POPnews est sur la toile depuis 15 ans. Nous avons un public de connaisseurs qui attend un certaine qualité de contenu. Nous proposons de plus en plus de vidéo. Grâce à un partenariat avec Citazine nous diffusons des interview ainsi que des captations acoustiques. Dernièrement, nous mettons sous les chroniques un petit widget Spotify. C’est toujours pratique de pouvoir se faire une idée du disque directement sur le site de POPnews plutôt que d’aller sur une plateforme d’écoute. Faciliter l’accès, donner l’information le plus rapidement possible, c’est fidéliser nos lecteurs. Je pense d’ailleurs que ces petits outils ne sont peut-être pas assez utilisés en bibliothèques… L’un des autres objectifs de POPnews est de rayonner plus amplement en région. Le gros du bataillon de l’équipe habite Paris. Inévitablement cela se ressent un peu au niveau des concours organisés, des live-report. Il y a néanmoins une belle activité sur la région bordelaise grâce au travail de quelques collègues. Nous avons aussi des chroniqueurs à l’étranger qui défrichent l’actualité de la pop. Même si notre site n’est pas parfait, nous avons depuis un an une nouvelle version beaucoup plus intuitive, plus agréable, connectée aux réseaux sociaux. Nous sommes donc effectivement toujours dans une politique de mise en valeur de nos contenus qui commence à devenir avec près de 6000 articles et interview, une véritable base de données. Nous sommes aussi très satisfaits de voir certains de nos textes repris dans les OPAC de certaines médiathèques comme La médiathèque de la Communauté française de Belgique ou encore d’Erstein.
D’une manière générale, comment concevez-vous la médiation des collections de musique enregistrée dans une médiathèque ?
Actuellement nous travaillons à constituer les collections. L’ouverture de la Médiathèque du Grand-Angoulême est prévue en 2014, ça nous laisse encore un peu de temps pour réfléchir à l’offre de service. Pour ma part, je pense que tout est médiation. De la façon de présenter les collections, d’accueillir le public, de susciter la curiosité. Face au changement des pratiques, je pense que l’humain, autrement dit le conseil, le partage, l’écoute de musique live dont certains sont privés est à prendre en compte. L’usage de la musique a sûrement été dépréciée depuis que je suis bibliothécaire (10 ans déjà…). C’est un constat, la musique ne sert parfois qu’à combler un vide. Face à cela, sans jugement de valeur, on doit s’adapter. Il y a néanmoins des signaux plutôt positifs avec la montée des pratiques amateurs ou la fréquentation des manifestations musicales. Il y a dix ans, le simple fait de présenter une collection satisfaisait l’usager. Aujourd’hui, moi le premier, je trouve l’accumulation de CD terriblement ennuyeux…
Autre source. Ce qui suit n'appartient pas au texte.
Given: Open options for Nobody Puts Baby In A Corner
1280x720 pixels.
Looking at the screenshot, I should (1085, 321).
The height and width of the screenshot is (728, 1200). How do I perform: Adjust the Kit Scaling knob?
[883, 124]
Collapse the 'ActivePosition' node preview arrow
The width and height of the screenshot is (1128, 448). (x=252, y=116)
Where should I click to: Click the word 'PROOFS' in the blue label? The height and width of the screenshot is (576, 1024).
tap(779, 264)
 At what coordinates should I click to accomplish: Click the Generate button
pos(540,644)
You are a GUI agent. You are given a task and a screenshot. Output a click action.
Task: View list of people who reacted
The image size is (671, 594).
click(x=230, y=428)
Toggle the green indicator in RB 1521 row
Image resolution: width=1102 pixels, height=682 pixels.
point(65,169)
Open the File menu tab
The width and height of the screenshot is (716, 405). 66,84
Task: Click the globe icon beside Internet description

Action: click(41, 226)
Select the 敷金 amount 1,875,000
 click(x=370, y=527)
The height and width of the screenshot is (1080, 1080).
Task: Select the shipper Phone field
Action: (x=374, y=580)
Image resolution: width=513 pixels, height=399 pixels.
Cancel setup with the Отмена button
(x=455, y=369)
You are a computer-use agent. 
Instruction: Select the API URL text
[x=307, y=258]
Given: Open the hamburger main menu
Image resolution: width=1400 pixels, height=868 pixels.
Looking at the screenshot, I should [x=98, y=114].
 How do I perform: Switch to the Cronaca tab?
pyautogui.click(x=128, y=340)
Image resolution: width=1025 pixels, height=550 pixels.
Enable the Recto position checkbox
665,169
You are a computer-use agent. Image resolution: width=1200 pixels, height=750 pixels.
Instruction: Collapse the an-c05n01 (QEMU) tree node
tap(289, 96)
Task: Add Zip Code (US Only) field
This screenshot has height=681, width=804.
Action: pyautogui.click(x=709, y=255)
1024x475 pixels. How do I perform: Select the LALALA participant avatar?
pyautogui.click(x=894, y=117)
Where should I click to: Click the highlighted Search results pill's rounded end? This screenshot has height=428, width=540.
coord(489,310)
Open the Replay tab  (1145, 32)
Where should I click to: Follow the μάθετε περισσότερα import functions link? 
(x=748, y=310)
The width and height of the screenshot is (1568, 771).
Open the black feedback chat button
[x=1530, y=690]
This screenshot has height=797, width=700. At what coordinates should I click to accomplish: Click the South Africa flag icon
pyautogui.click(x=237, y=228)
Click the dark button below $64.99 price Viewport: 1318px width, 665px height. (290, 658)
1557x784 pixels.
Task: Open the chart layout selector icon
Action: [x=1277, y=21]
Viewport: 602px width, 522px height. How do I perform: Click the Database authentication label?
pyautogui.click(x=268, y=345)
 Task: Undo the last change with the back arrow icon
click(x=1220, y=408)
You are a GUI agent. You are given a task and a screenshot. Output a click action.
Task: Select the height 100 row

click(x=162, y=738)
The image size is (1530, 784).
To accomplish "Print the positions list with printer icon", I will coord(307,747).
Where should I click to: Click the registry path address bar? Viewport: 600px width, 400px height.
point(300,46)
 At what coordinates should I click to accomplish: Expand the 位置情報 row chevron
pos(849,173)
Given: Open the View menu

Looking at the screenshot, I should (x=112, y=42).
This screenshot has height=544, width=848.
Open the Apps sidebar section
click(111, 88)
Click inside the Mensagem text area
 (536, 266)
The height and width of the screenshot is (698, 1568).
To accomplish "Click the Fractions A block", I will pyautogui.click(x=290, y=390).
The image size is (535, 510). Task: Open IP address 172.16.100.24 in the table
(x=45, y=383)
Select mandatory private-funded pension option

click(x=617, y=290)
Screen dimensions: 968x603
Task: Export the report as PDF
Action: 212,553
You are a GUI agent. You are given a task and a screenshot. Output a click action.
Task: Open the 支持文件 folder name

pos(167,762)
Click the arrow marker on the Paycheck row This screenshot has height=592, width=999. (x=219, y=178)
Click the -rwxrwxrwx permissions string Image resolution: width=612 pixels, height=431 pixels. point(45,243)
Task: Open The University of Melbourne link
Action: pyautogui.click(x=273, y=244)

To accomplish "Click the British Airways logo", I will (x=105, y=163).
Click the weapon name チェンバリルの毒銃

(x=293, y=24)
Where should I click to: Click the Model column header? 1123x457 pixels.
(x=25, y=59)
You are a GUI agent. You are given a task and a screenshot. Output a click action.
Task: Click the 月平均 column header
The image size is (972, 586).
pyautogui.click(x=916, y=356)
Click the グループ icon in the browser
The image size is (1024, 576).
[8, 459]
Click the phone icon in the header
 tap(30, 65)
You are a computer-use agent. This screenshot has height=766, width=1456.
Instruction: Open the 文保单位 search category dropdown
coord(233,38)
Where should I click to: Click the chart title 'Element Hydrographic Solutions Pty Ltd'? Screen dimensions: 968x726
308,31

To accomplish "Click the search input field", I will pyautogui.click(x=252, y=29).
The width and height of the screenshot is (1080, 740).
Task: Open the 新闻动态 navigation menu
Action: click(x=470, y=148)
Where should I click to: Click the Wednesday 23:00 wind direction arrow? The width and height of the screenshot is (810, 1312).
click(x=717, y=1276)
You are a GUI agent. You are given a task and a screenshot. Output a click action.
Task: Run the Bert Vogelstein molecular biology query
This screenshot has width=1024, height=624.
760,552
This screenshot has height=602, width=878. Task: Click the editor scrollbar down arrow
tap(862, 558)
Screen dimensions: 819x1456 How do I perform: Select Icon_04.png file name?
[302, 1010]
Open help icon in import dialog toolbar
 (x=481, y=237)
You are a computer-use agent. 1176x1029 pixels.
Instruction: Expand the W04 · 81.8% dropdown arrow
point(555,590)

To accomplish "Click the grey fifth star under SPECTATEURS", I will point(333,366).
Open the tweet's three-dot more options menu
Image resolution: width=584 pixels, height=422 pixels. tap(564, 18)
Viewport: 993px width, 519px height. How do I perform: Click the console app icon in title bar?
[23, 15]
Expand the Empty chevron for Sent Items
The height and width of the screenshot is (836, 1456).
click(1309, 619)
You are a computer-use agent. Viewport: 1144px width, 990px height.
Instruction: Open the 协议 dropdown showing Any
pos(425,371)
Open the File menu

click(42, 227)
Quels webzines, blogs pourriez-vous nous conseiller ?
En vrac, Chroniques Electroniques pour la sobriété de ses pages, le blog de Joseph Ghosn pour ses découvertes, l’émission radio Morning Becomes Ecclectic pour le live, Chanson Boum pour mon intérêt pour la chanson et aussi pour le rentre-dedans d’Hélène Hazera. A la recherche des sons perdus pour les pépites rap qu’on peut y trouver. Il m’a bien servi pour les acquisitions. Il y a aussi Undomondo qui m’a permis de faire de belles découvertes. J’aime aussi beaucoup le webzine Pinkushion pour sa grande liberté d’écriture.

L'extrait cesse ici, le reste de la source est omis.